What are some of the key factors which influence the decision on a burial versus a cremation?

This is a highly personal decision and one which, ultimately, should rely heavily on the beliefs, wishes, and feelings of the deceased. Other factors to consider:

  • Religious or cultural beliefs may play an important part in the decision. Certain religions such as Orthodox Judaism, the Eastern Orthodox Church and Islam prohibit cremation.
  • Cost will also factor in cremations are substantially less expensive than a burial – particularly when one considers the cost of the burial plot and the casket.


Visitation refers to a time when the deceased’s family, friends and loved ones gather together in the presence of the deceased to pay their respects and offer their condolences to the family.

The deceased will typically be able to be viewed in an open casket – though this is not a requirement.
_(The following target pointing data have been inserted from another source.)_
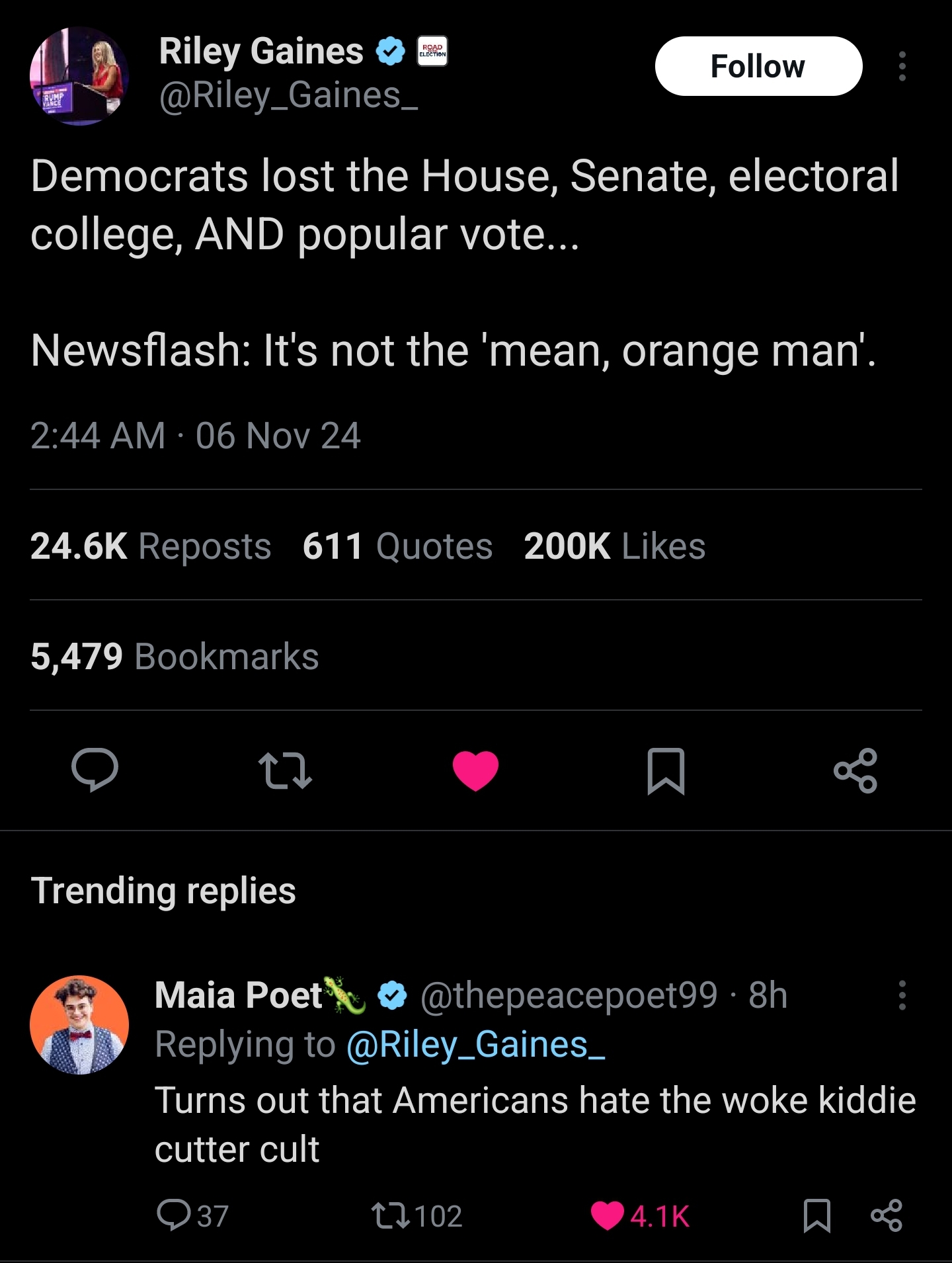952x1263 pixels.
Task: Tap the Road to Election affiliation badge
Action: (432, 51)
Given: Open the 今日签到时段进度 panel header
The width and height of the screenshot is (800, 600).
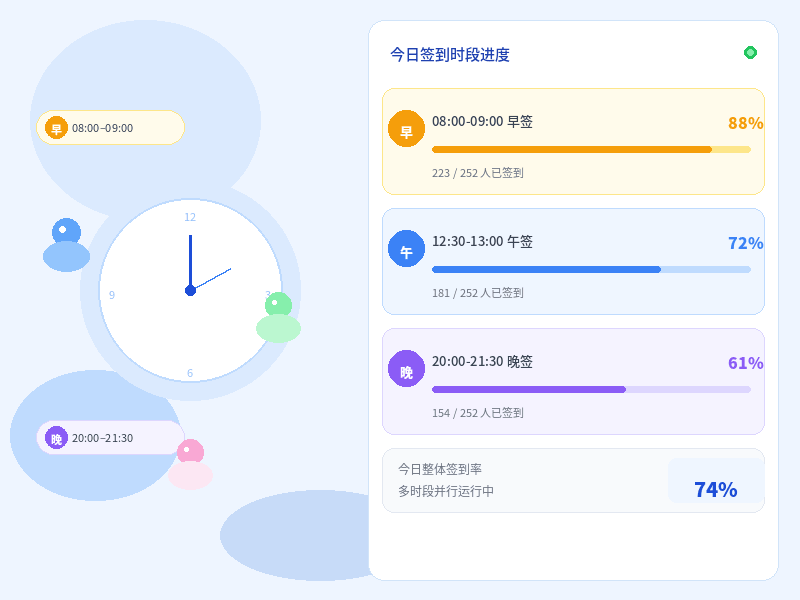Looking at the screenshot, I should pos(448,55).
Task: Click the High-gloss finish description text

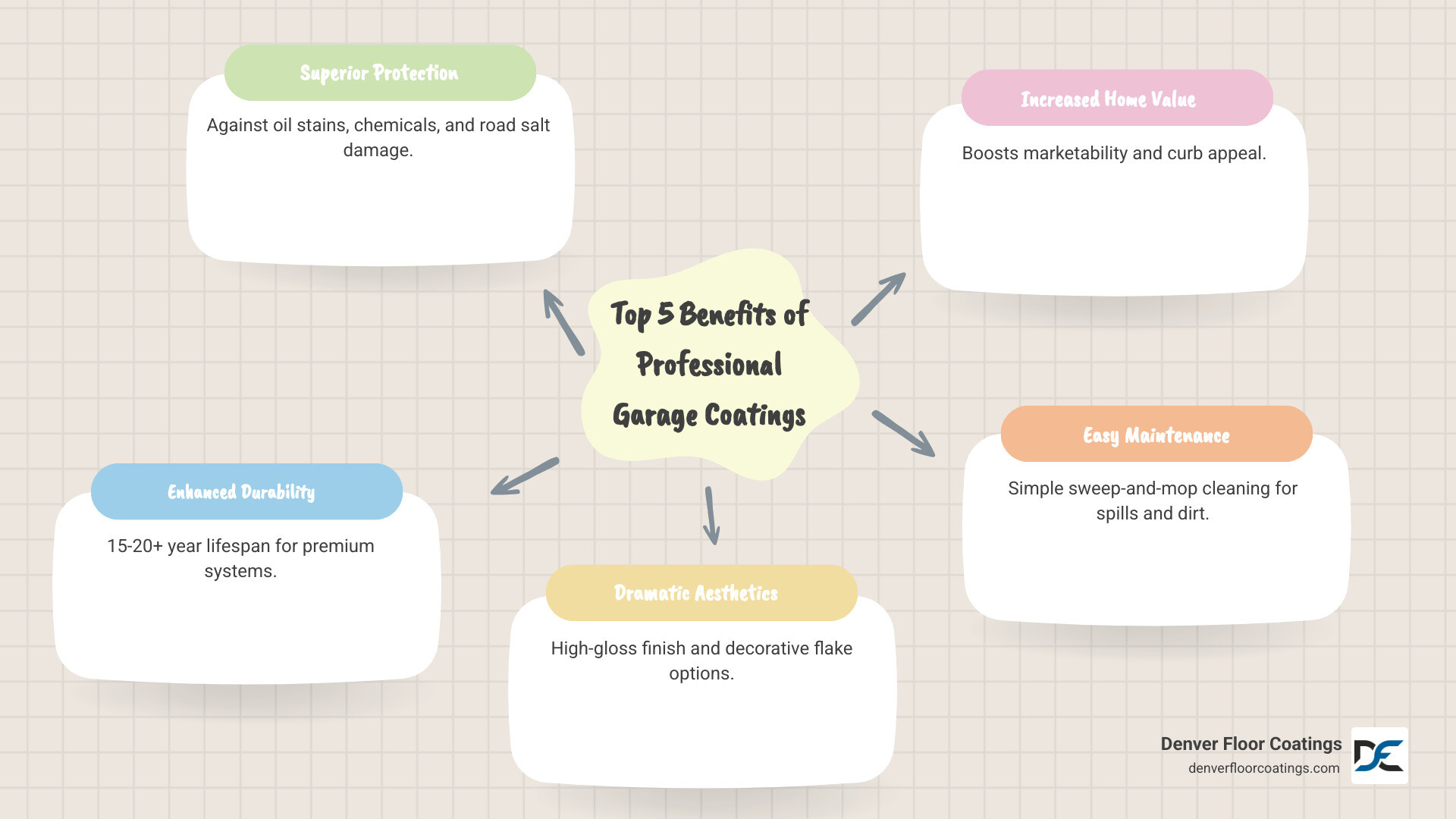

A visitation is also commonly referred to as a viewing.

A visitation is typically part of a traditional funeral service. It can be held the day of the funeral service, or up to several days prior. (When reviewing the funeral service pricing offered by the different funeral homes listed on, we will – in most cases – specify what time period the visitation pricing relates to. Please consider this when making your decision as it is natural for visitation costs to be much higher for a funeral home offering a 4-hour visitation on the day prior to the service, versus a funeral home which offers one hour visitation just prior to the service. The funeral home offering the longer, prior day visitation will likely consider lowering their visitation costs if you only need one hour visitation prior to the service.

Service Location

There are a whole host of options to consider when deciding upon the location of the funeral service. The two most common locations are a funeral chapel or a place of worship such as a church. Other options include the gravesite, your home, a public place such as a park, the cemetery/crematorium chapel. You can also sometimes have a services at multiple locations – you could start with a formal service at a church, followed by a second service with the family only at the gravesite. You could then end with a reception at your home.

The key point here is there isn’t a one size fits all solution and that you have the ability to make the decisions which are most meaningful for your family.


Embalming is defined as “the process of chemically treating the deceased to reduce the presence and growth of microorganisms, to temporarily inhibit organic decomposition, and to restore an acceptable physical appearance.” With the exception of transporting a body across borders or with public transportation, embalming is not a legal requirement. Funeral homes may, however, require embalming if there is a public viewing of the deceased.